I’m not going to sugarcoat it. When my co-collaborators and I decided we wanted to present our work at SHARP and then I realized the conference was in Paris, I nearly burst into tears because dear God, I didn’t want to have to suffer through an asthma attack on purpose. It took me four weeks to recover from that conference in Paris last summer. I almost didn’t apply to present at the Alliance of Digital Humanities Organizations conference next summer because it’s going to be in Montreal, which isn’t quite as bad as Paris, by which I mean it’ll probably “only” take me a week or so before I can breathe normally again.

So this is a plea for conference organizers to add more items to a checklist that, I appreciate, is already pretty long! But if you want your conferences to be truly accessible, you need to take into account the invisible, as well as visible, disabilities.

  1. Do you know what the air quality is like in the city you’ve chosen for your conference? Hint: if it’s a city where cigarette, cigar, and/or marijuana smoking is socially acceptable, it’s not going to be good. Also, think about vehicle and manufacturing exhaust, and the likelihood of wildfires. No, you can’t work miracles – cities are cities – but you should be aware of the situation, know when you’re choosing a venue that will potentially hurt people attending your conference, and keep your attendees informed about potential air quality issues.
  2. Is the hotel you’ve chosen strictly non-smoking?

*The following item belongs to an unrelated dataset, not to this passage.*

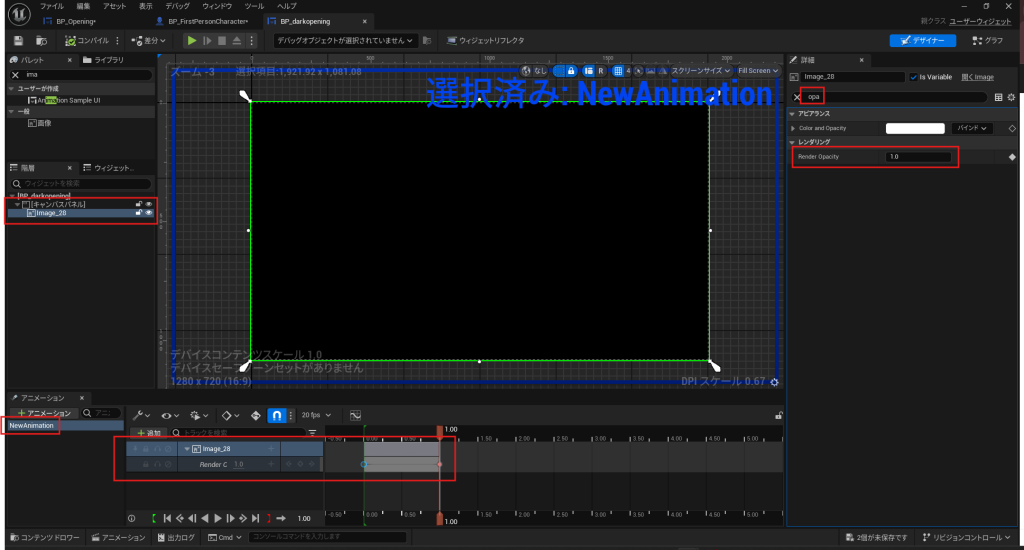Toggle the timeline snapping magnet icon
This screenshot has width=1024, height=550.
(x=278, y=415)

Because, let’s face it, any hotel with smoking rooms is going to cross-contaminate the non-smoking rooms, even if it’s just via the laundry.
  3. Is your meeting venue attached to your hotel? Or will attendees have to go outside, running the “smoker’s gauntlet” that inevitably springs up right outside hotel doors? Because not everyone can hold their breath and run – and frankly, we shouldn’t have to.
  4. Does your hotel AND meeting venue have year-round climate control? Yes, that means air conditioning in the summer, even in northern climates. Because asthmatics can’t just “open a window” and the lack of climate control leads to issues with humidity and mold growth, air circulation, and other asthma-attack-inciting conditions.

That’s it. Four things to keep your conference attendees from having to choose between their careers and their health. Because we all like to breathe.